/cc_stats

Primary LanguageRuby

Statistically Thinking

The goal of this exercise is to demonstrate your ability to think critically, while being creative and practical. We value clean solutions that work, and thus the goal is not to determine your ability to use the "technology flavor of the month", nor to evaluate your knowledge of esoteric meta-programming.

Good luck!

Abstract

You have just joined a new team and they fill you in on the problem at hand: stats! The team is trying to come up with a prototype that will help determine their ability to produce an in-house web analysis platform that suits their specific business needs.
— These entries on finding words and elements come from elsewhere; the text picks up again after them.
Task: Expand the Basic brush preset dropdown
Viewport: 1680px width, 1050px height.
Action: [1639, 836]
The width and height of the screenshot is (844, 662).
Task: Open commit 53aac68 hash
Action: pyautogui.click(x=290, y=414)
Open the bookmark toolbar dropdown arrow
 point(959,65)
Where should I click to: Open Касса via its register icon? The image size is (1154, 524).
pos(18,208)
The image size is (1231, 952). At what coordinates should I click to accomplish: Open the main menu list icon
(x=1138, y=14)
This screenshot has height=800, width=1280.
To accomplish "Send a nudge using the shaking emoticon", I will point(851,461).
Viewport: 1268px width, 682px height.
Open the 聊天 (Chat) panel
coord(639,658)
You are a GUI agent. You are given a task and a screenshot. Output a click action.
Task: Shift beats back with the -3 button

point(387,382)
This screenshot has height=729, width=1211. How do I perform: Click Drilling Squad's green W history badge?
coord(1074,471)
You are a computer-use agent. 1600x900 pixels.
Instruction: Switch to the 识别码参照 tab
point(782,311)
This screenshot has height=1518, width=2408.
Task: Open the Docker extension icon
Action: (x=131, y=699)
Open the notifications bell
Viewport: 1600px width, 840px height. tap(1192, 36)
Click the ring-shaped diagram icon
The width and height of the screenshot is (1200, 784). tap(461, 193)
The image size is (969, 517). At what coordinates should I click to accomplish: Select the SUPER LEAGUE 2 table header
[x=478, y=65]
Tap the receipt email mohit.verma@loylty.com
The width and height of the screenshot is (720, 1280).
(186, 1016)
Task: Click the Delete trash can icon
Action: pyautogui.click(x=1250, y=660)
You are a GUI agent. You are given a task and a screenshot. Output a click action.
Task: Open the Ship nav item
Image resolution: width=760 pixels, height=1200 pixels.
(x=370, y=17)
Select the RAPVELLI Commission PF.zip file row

After some discussion about the scope of the prototype, and its goals, the team decides to task you with it.

Goals

Your first goal is to come up with a Ruby on Rails application, using Sequel as its ORM, that allows its users to access two distinct reports in the realm of web stats using a REST API:

  1. Number of page views per URL, grouped by day, for the past 5 days;
  2. Top 5 referrers for the top 10 URLs grouped by day, for the past 5 days.

Your prototype should make use of Ruby, PostgreSQL, and any other gems you determine necessary. Please, no GPL licenses.

As a secondary goal, you will want to build a plain and simple UI using React that connects to the Rails application REST routes and presents the data that can be vended by one, or both, routes.

You don't want to produce a super fancy UI, your goal is to get people an easy way to get to the data and produce an end-to-end (UI, Service, DB) prototype.

The dataset

As you dig into this challenge, the first order of business is to come up with a dummy dataset, with exactly 1 million records, that you can use as a baseline for your endeavor. From the outset, you'll want to be able to regenerate this dataset at any given point in time, even if net result varies, and you will also want to store it in a PostgreSQL table with the following structure:

id (integer) url (text) referrer (null text) created_at (datetime) hash (character(32))
1 http://redacted.com http://store.redacted.com/us 2012-01-01T00:00:00+00:00 abe81c0456367aff8132c24d04718878
2 https://redacted.com null 2013-01-20T08:21:10+00:00 f4a33acf2af3e2118038749588998512

Dataset requirements

Please observe the following requirements when generating your dummy dataset:

id

A sequential integer that uniquely identifies the record.

url

The url (string) that an end-user visited on your website.

Your dataset should include these URLs at least once:

referrer

The optional referrer url (string) that indicates the page the user came from.

Your dataset should include these referrers at least once:

created_at

Indicates the date and time at which the URL was visited by the user. Please note that your data should contain at least 10 distinct and sequential days.

hash

The MD5 hexdigest of a hash containing the aforementioned columns, modulo those whose value is null.

Example: Digest::MD5.hexdigest({id:1, url: 'http://redacted.com', referrer: 'http://store.redacted.com/us', created_at: Time.parse('2012-01-01')}.to_s)

The reports

Now that you have your dummy data you're ready to start tackling the two reports that the team has agreed to prototype.

Report #1

The end-user should be able to access a REST endpoint in your application in order to retrieve the number of page views per URL, grouped by day, for the past 5 days.

Example request:

[GET] /top_urls

Payload

{ '2012-01-01' : [ { 'url': 'http://redacted.com', 'visits': 100 } ] }

Report #2

Your end-users should be able to retrieve the top 5 referrers for the top 10 URLs grouped by day, for the past 5 days, via a REST endpoint.

Example request:

[GET] /top_referrers

Payload

{
  '2012-01-01' : [
    {
      'url': 'http://redacted.com',
        'visits': 100,
        'referrers': [ { 'url': 'http://store.redacted.com/us', 'visits': 10 } ]
    }
  ]
}

One more thing

We value tested code that performs well under heavy load.